Sex Selection and Gender Norms

Via Daily Nous, I came across this puzzling objection to sex selection by Tamara Browne:
Most parents will not desire a male or female child in the sense of their genitalia. Rather, they will want a child who fulfils socio-cultural definitions of ‘boyhood’ or ‘girlhood’. This is problematic because it assumes our sex determines our adherence to gender-based social norms and behaviours.
At best, acting on assumptions which are not evidence-based is bad science. [... Furthermore,] sex selection is a product of, and perpetuates, false assumptions about gender that keep men and women “in their places”. This prevents progress towards equality and freedom from restrictive gender roles and bias.

This is simply false.  In order for one's gender preferences to motivate sex selection, one needn't assume that the latter perfectly "determines" the former.  It is surely sufficient for there to be a strong correlation, such that by selecting a particular sex one makes it (significantly) more likely that one's child will be of the preferred gender.  And one can hardly pretend that there is zero correlation between the two -- that is not an "evidence-based" position.

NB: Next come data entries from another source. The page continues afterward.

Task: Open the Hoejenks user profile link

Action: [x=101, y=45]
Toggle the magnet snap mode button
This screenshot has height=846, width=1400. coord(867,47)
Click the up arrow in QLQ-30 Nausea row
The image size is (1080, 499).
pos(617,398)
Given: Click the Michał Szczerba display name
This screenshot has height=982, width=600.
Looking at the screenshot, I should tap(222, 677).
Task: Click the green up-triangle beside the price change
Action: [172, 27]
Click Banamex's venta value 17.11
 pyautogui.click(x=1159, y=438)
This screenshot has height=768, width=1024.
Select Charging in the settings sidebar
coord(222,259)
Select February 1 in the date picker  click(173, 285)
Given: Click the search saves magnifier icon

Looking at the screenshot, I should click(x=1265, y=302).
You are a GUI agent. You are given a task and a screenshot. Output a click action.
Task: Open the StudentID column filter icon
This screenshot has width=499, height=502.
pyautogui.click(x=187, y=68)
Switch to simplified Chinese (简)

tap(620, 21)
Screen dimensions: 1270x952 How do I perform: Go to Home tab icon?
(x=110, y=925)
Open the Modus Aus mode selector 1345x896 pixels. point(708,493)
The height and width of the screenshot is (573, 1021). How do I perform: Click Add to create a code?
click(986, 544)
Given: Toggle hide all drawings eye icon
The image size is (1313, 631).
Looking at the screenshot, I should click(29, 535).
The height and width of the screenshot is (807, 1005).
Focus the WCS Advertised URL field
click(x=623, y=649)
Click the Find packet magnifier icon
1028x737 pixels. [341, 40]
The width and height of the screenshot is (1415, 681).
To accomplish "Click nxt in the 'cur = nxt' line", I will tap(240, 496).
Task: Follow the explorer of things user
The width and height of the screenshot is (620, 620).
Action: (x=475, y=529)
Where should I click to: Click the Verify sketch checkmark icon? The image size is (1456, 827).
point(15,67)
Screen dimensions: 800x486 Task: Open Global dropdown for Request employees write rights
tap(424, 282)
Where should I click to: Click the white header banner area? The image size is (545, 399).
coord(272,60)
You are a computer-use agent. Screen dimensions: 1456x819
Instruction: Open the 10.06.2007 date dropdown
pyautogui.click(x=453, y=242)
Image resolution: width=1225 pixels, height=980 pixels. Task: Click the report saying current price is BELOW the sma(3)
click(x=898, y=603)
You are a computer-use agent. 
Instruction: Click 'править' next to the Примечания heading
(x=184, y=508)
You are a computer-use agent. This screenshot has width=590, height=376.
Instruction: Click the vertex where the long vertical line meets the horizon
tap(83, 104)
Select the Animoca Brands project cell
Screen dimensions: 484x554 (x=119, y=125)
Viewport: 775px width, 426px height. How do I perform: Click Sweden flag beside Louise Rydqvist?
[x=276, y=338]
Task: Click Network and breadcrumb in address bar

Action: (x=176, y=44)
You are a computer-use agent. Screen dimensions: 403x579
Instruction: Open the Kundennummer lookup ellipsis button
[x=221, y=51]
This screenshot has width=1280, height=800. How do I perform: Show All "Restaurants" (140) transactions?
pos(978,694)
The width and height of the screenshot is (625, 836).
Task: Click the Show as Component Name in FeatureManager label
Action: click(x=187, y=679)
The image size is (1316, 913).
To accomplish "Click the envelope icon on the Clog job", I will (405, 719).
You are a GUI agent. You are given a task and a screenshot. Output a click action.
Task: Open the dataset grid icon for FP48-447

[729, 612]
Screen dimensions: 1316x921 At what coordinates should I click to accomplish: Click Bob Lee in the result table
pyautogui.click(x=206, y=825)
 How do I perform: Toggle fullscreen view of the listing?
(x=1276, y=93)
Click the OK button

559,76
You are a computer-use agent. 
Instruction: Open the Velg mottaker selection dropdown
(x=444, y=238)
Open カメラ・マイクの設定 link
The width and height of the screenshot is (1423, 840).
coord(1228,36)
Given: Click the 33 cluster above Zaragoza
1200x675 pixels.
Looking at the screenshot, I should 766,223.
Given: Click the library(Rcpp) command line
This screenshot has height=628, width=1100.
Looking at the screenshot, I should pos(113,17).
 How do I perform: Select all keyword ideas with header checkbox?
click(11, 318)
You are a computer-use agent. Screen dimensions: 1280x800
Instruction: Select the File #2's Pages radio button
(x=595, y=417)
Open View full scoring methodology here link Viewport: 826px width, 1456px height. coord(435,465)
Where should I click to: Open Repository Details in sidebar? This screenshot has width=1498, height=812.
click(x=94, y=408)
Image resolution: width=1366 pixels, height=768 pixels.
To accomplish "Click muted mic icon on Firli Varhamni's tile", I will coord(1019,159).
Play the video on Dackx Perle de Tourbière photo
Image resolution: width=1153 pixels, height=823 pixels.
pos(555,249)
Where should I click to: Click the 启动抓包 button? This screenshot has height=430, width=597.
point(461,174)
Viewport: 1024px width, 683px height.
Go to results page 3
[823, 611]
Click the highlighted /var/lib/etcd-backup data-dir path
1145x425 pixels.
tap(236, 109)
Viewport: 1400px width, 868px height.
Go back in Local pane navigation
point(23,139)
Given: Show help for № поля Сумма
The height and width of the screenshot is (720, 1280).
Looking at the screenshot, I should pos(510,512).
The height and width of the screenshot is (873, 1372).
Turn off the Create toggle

It also seems highly prejudicial to assume that any parents with gender preferences must thereby be disposed to rigidly enforce traditional gender norms (let alone "restrictive gender roles and bias"!). A good parent must be open-minded and supportive of their children however they turn out, and this may well be incompatible with imposing overbearing expectations on the child that they may turn out not to satisfy.  So I fully agree that "[t]he wishes of intending parents should not override the need to respect the child who will be born." But there's no good argument from this premise to the conclusion that sex selection should be banned.  After all, having preferences and imposing expectations are not the same thing. Even if many people are tempted into the latter by the former, we need to be clear on where the real problem lies.
If the parents truly understand that each child is different, it becomes hard to explain why the parents seek to undergo the trouble and expense of sex selection.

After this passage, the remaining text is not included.